Within esoteric Buddhist traditions, especially those shaped by Shingon, the interpretive heart of Ryōbu Shintō persists. Kami are still read as manifestations of buddhas and bodhisattvas, and certain deities are explicitly linked to great cosmic buddhas such as Dainichi Nyorai. This perspective allows shrine deities to be contemplated through mandala-like frameworks and esoteric cosmology, even when the term “Ryōbu Shintō” is not used. Some priests and independent practitioners consciously revisit these ideas, organizing practices such as coordinated shrine–temple pilgrimages or reinterpreting kami through esoteric symbolism. These efforts remain limited in scope, yet they show that the syncretic imagination has not entirely faded.
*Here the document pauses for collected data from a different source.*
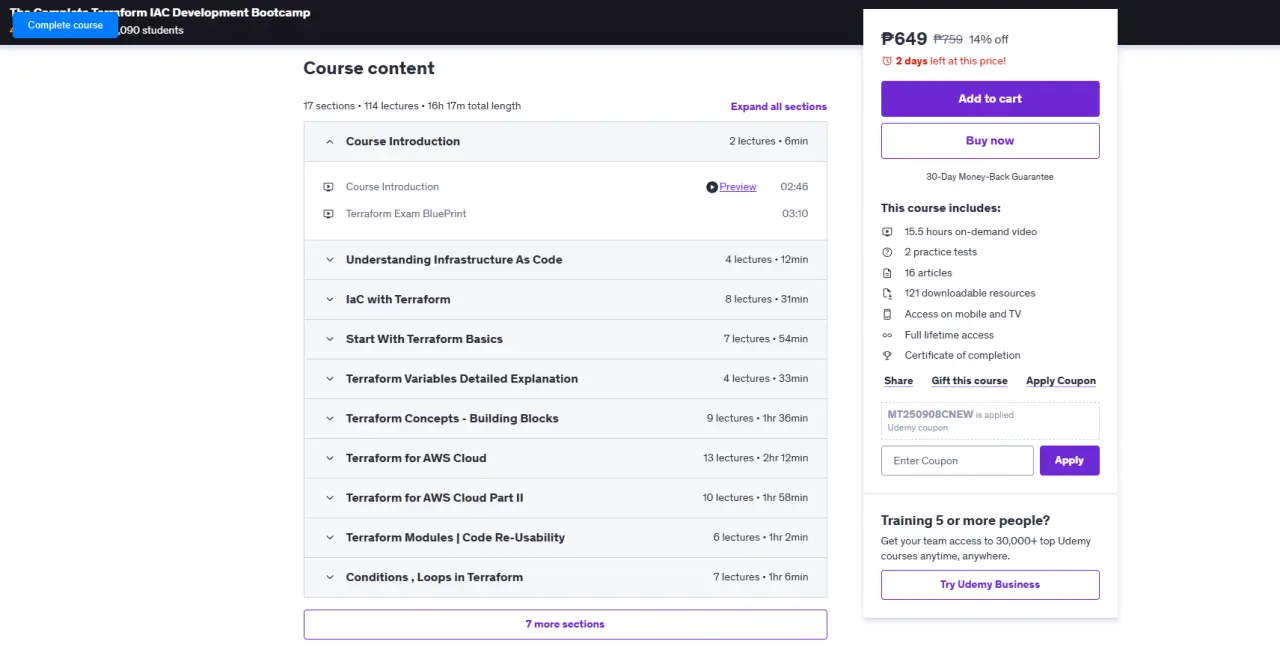Open the Gift this course link
The image size is (1280, 662).
[x=969, y=381]

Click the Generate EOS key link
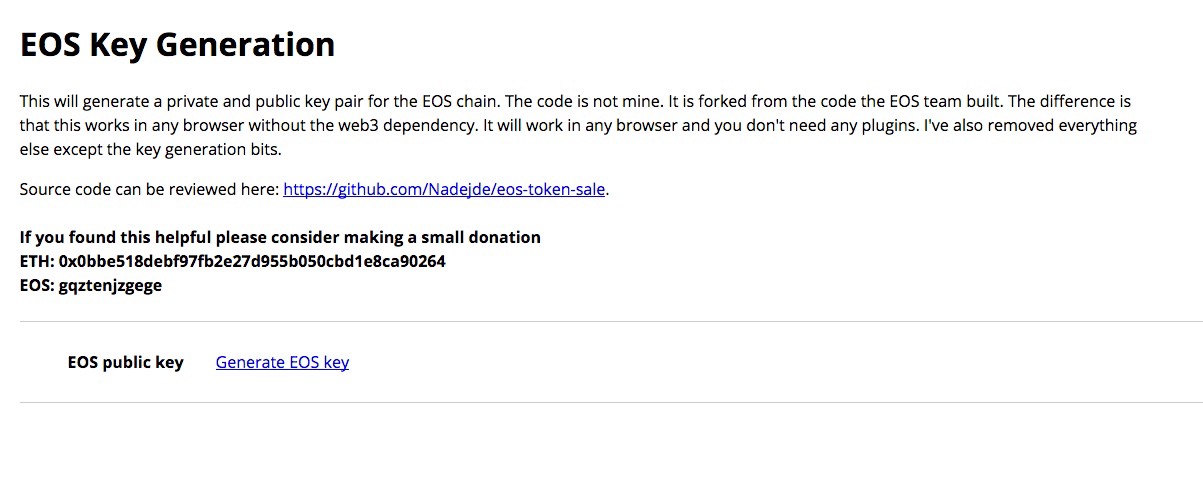[282, 362]

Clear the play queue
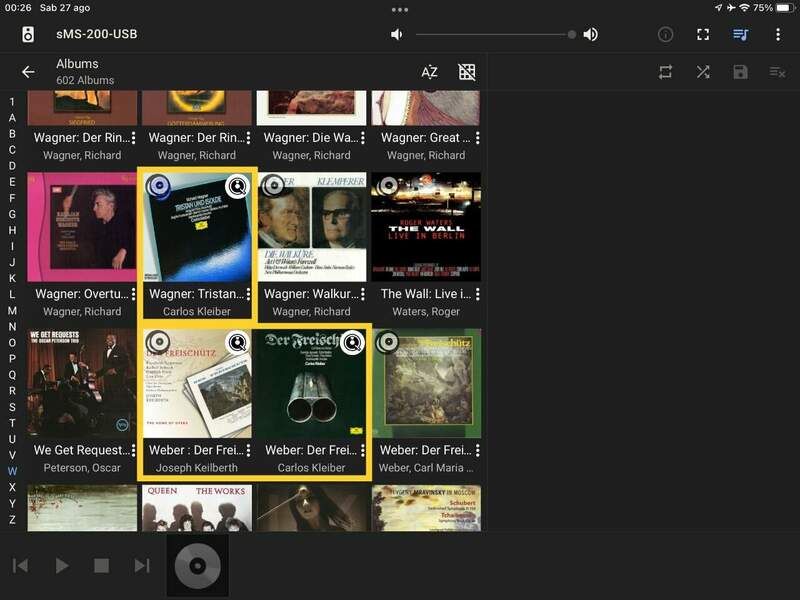click(x=777, y=72)
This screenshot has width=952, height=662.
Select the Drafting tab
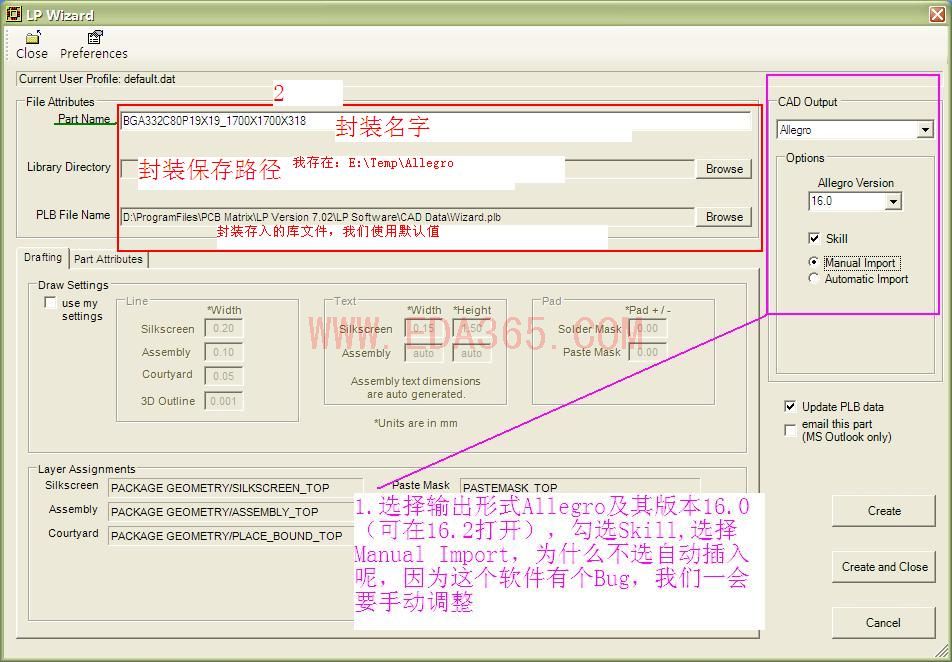point(42,257)
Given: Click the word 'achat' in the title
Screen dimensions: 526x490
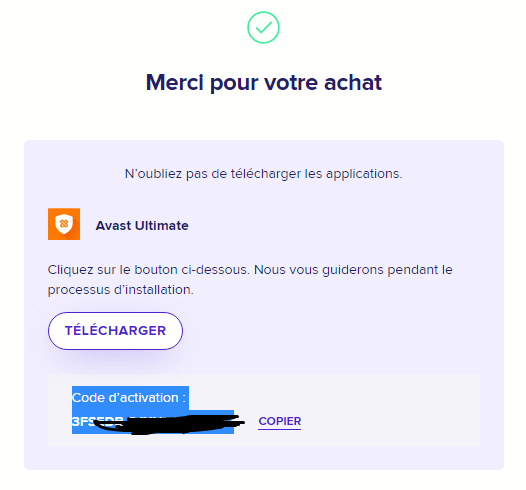Looking at the screenshot, I should 353,82.
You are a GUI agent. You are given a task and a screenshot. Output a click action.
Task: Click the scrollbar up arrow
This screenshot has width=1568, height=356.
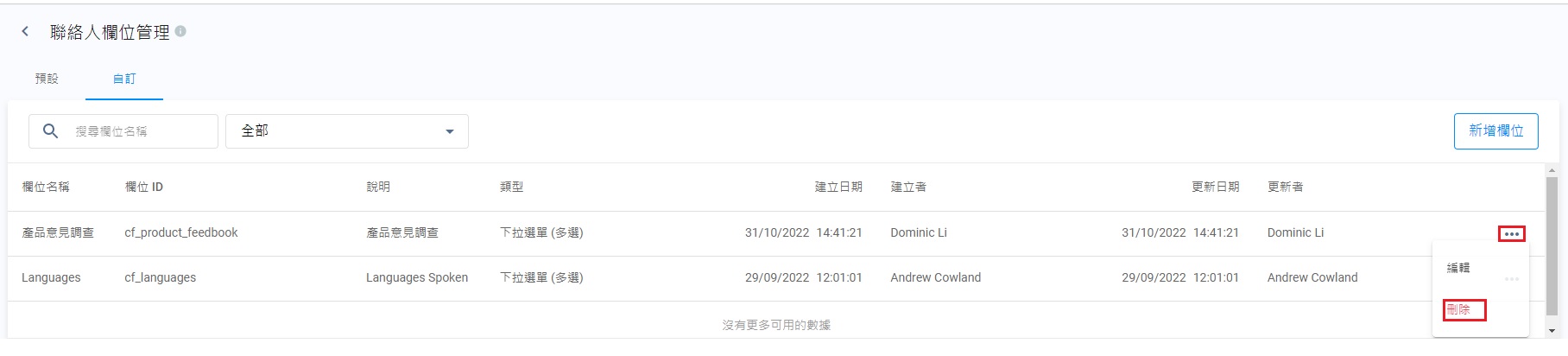(x=1552, y=171)
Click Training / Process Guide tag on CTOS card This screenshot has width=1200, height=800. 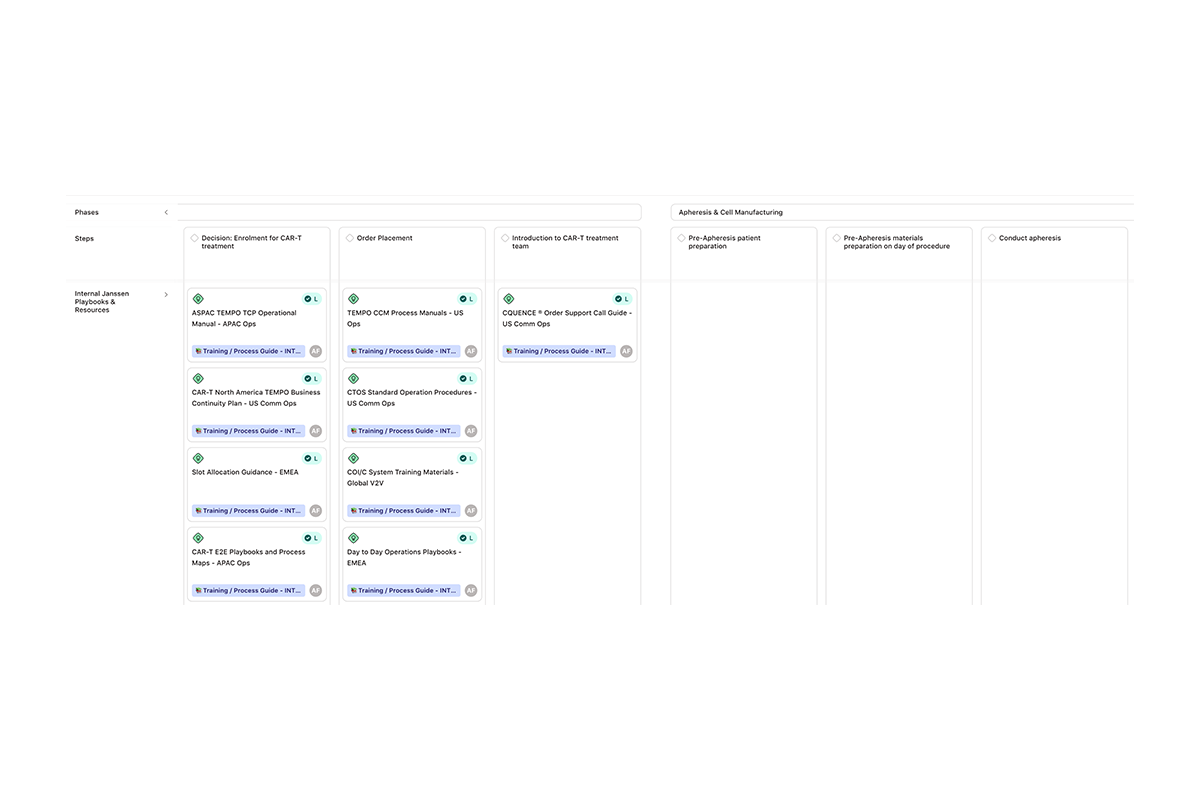403,431
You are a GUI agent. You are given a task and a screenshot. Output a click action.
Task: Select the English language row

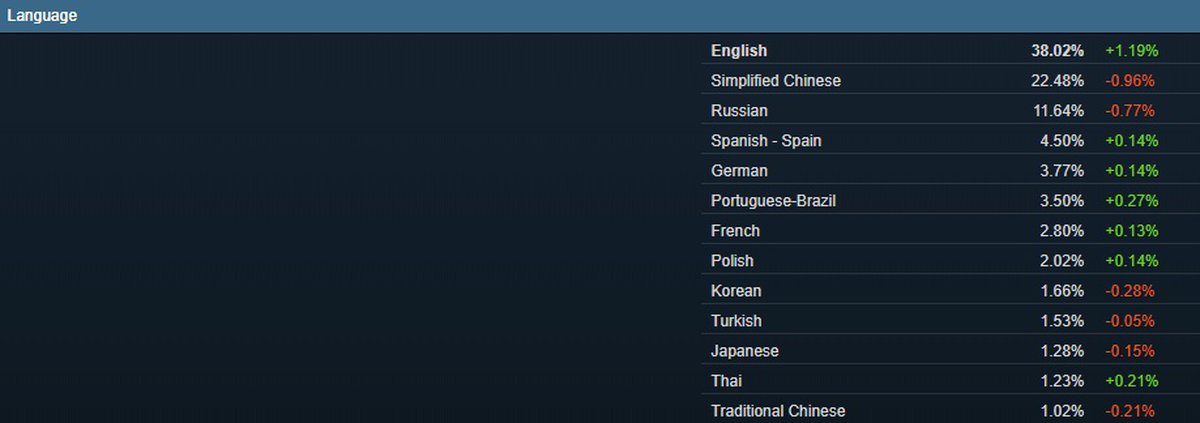tap(739, 51)
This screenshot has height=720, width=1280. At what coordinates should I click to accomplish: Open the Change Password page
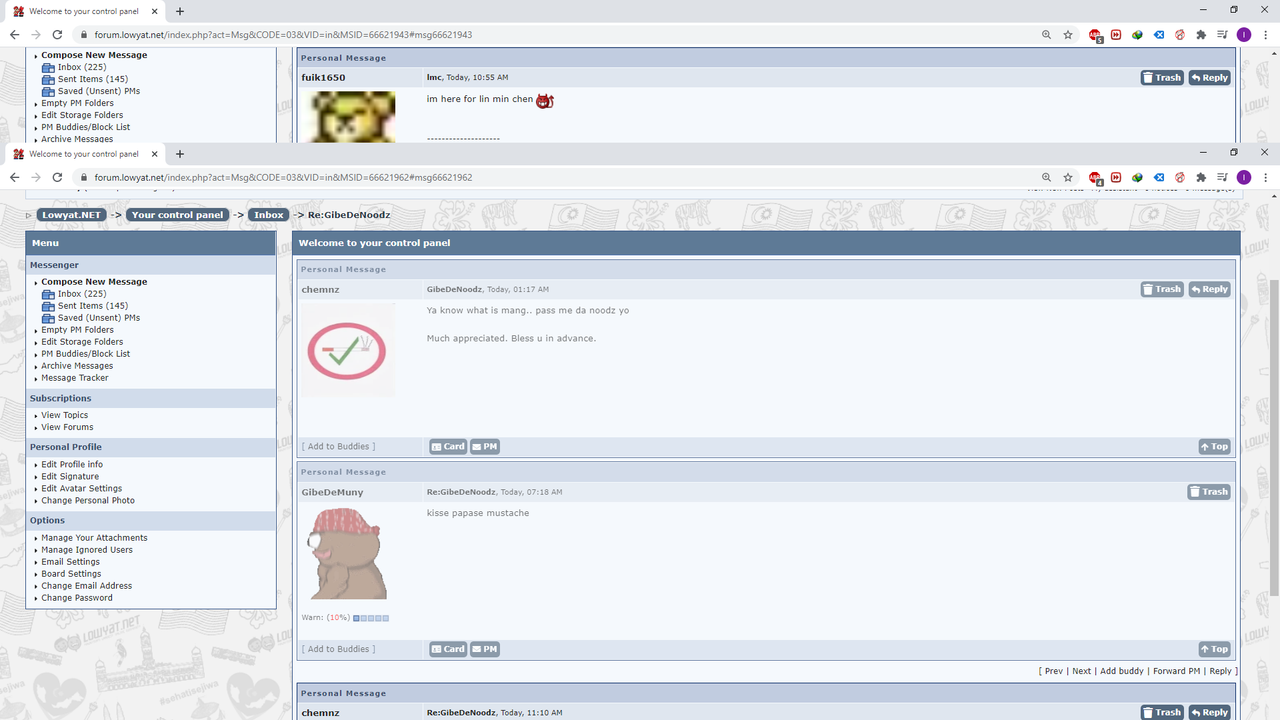coord(77,597)
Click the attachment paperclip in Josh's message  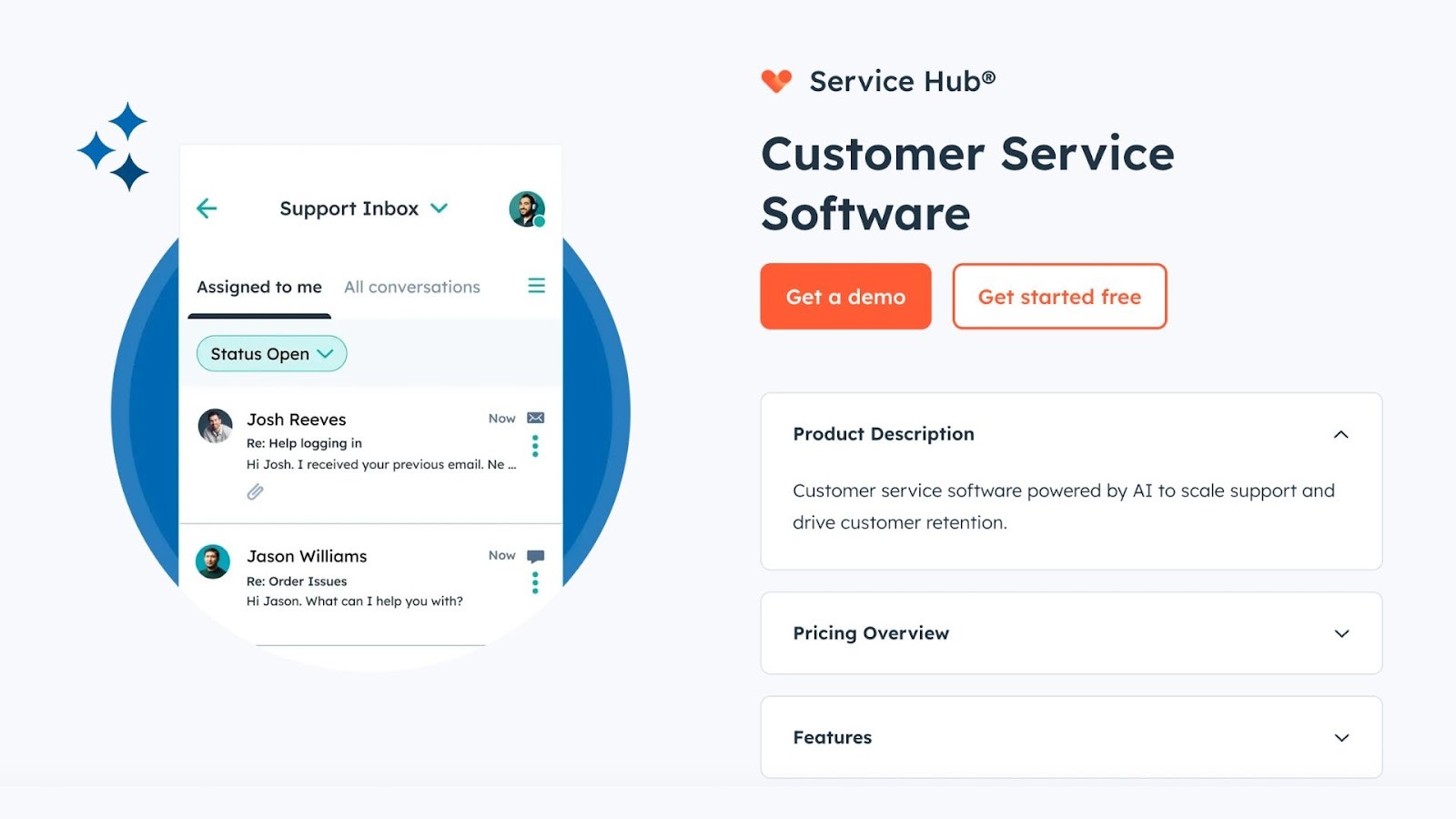[x=255, y=491]
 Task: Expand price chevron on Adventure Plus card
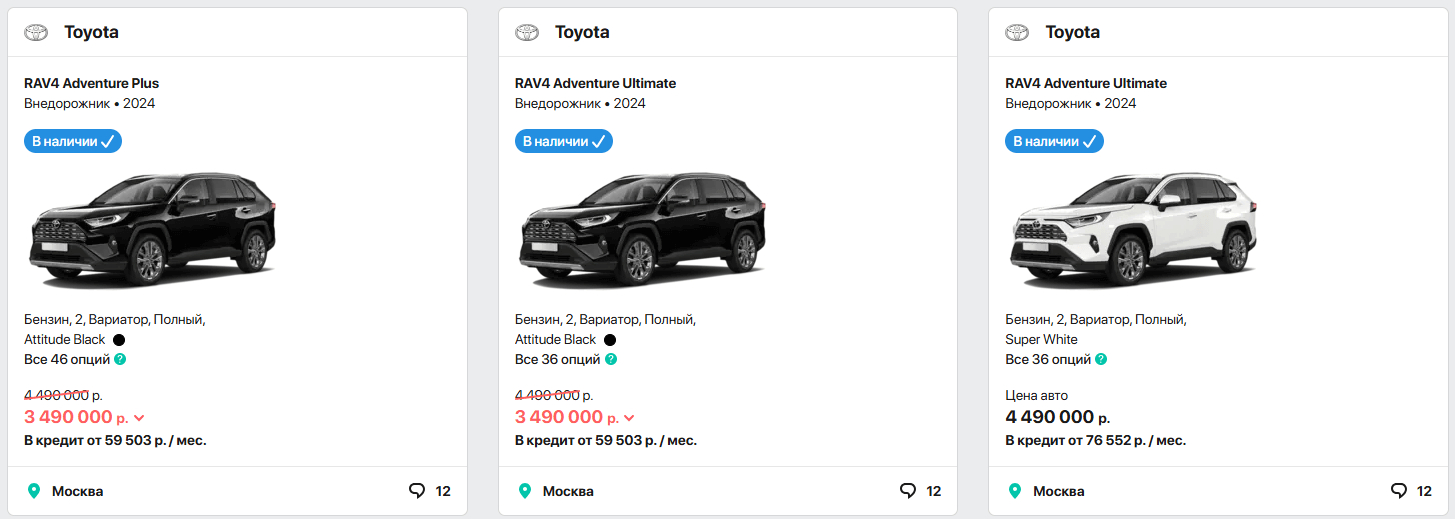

Everyday religious practice also reflects the lingering spirit of Ryōbu Shintō, even when people do not think of themselves as following a particular doctrine. Many turn to shrines for New Year visits, local festivals, safe childbirth, or success, while relying on temples for funerals, memorials, and ancestor rites. Household altars for kami and for ancestors may stand side by side, and life-cycle rituals can draw from both traditions. Votive plaques, amulets, and other devotional objects often carry imagery shaped by the long history of Shintō–Buddhist blending. In such patterns of devotion, the two traditions are experienced as complementary rather than opposed.
The legacy of Ryōbu Shintō is also visible in art, architecture, and festival culture. Some shrine–temple complexes preserve Buddhist-style statuary of kami, shrine buildings within temple precincts, or festival layouts that echo mandala structures. Seasonal celebrations and local observances may blend Buddhist chants or ceremonial elements with Shintō matsuri forms, creating a ritual language that speaks in two registers at once. Scholarly study of these continuities, along with modest revival efforts, keeps awareness of the tradition alive. Thus, Ryōbu Shintō endures less as a separate path and more as a way of seeing: a habit of understanding kami and buddhas as sharing a single sacred landscape, approached through different yet interwoven doors.